> The problem
The records below must be transcribed precisely and in full.

Saved entries
↓↓↓
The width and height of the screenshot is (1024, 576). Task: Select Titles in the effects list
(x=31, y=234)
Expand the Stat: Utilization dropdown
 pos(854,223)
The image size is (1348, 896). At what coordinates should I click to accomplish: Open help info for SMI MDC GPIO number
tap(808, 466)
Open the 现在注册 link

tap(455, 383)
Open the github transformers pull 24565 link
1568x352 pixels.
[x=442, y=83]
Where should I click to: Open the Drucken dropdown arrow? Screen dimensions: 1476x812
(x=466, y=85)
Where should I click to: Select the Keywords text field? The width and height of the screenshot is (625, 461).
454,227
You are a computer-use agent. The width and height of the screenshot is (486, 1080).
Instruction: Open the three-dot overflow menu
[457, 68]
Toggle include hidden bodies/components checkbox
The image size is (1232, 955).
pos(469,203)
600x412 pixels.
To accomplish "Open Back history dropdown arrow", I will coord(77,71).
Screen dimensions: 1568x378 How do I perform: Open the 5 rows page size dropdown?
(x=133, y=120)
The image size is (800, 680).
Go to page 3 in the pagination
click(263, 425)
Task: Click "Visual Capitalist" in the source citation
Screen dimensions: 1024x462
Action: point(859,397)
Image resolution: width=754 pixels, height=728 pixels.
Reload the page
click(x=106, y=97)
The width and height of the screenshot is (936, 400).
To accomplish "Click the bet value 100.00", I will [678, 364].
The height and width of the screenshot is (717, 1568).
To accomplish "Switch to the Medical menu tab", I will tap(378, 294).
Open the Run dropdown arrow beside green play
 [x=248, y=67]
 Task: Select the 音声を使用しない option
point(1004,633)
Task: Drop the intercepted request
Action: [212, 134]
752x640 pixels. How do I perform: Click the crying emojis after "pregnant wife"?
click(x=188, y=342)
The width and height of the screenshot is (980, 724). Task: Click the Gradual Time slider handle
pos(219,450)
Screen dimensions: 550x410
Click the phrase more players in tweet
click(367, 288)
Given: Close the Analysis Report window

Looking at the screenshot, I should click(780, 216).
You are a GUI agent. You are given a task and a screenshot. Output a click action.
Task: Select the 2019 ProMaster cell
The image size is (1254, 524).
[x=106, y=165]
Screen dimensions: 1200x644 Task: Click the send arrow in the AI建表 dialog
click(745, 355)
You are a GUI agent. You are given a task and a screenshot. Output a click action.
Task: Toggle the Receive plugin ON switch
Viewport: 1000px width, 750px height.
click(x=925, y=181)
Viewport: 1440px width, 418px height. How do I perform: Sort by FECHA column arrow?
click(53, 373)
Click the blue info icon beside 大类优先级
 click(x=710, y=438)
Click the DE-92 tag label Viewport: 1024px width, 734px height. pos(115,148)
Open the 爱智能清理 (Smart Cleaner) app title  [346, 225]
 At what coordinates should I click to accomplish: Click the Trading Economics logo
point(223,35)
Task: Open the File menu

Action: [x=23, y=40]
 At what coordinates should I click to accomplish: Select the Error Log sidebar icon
↑↑↑
> Response
The width and height of the screenshot is (1024, 576). Task: Select Titles in the effects list
(x=31, y=234)
Expand the Stat: Utilization dropdown
 pos(854,223)
The image size is (1348, 896). At what coordinates should I click to accomplish: Open help info for SMI MDC GPIO number
tap(808, 466)
Open the 现在注册 link

tap(455, 383)
Open the github transformers pull 24565 link
1568x352 pixels.
[x=442, y=83]
Where should I click to: Open the Drucken dropdown arrow? Screen dimensions: 1476x812
(x=466, y=85)
Where should I click to: Select the Keywords text field? The width and height of the screenshot is (625, 461).
454,227
You are a computer-use agent. The width and height of the screenshot is (486, 1080).
Instruction: Open the three-dot overflow menu
[457, 68]
Toggle include hidden bodies/components checkbox
The image size is (1232, 955).
pos(469,203)
600x412 pixels.
To accomplish "Open Back history dropdown arrow", I will coord(77,71).
Screen dimensions: 1568x378 How do I perform: Open the 5 rows page size dropdown?
(x=133, y=120)
The image size is (800, 680).
Go to page 3 in the pagination
click(263, 425)
Task: Click "Visual Capitalist" in the source citation
Screen dimensions: 1024x462
Action: point(859,397)
Image resolution: width=754 pixels, height=728 pixels.
Reload the page
click(x=106, y=97)
The width and height of the screenshot is (936, 400).
To accomplish "Click the bet value 100.00", I will [678, 364].
The height and width of the screenshot is (717, 1568).
To accomplish "Switch to the Medical menu tab", I will tap(378, 294).
Open the Run dropdown arrow beside green play
 [x=248, y=67]
 Task: Select the 音声を使用しない option
point(1004,633)
Task: Drop the intercepted request
Action: [212, 134]
752x640 pixels. How do I perform: Click the crying emojis after "pregnant wife"?
click(x=188, y=342)
The width and height of the screenshot is (980, 724). Task: Click the Gradual Time slider handle
pos(219,450)
Screen dimensions: 550x410
Click the phrase more players in tweet
click(367, 288)
Given: Close the Analysis Report window

Looking at the screenshot, I should click(780, 216).
You are a GUI agent. You are given a task and a screenshot. Output a click action.
Task: Select the 2019 ProMaster cell
The image size is (1254, 524).
[x=106, y=165]
Screen dimensions: 1200x644 Task: Click the send arrow in the AI建表 dialog
click(745, 355)
You are a GUI agent. You are given a task and a screenshot. Output a click action.
Task: Toggle the Receive plugin ON switch
Viewport: 1000px width, 750px height.
click(x=925, y=181)
Viewport: 1440px width, 418px height. How do I perform: Sort by FECHA column arrow?
click(53, 373)
Click the blue info icon beside 大类优先级
 click(x=710, y=438)
Click the DE-92 tag label Viewport: 1024px width, 734px height. pos(115,148)
Open the 爱智能清理 (Smart Cleaner) app title  [346, 225]
 At what coordinates should I click to accomplish: Click the Trading Economics logo
point(223,35)
Task: Open the File menu

Action: [x=23, y=40]
 At what coordinates should I click to accomplish: Select the Error Log sidebar icon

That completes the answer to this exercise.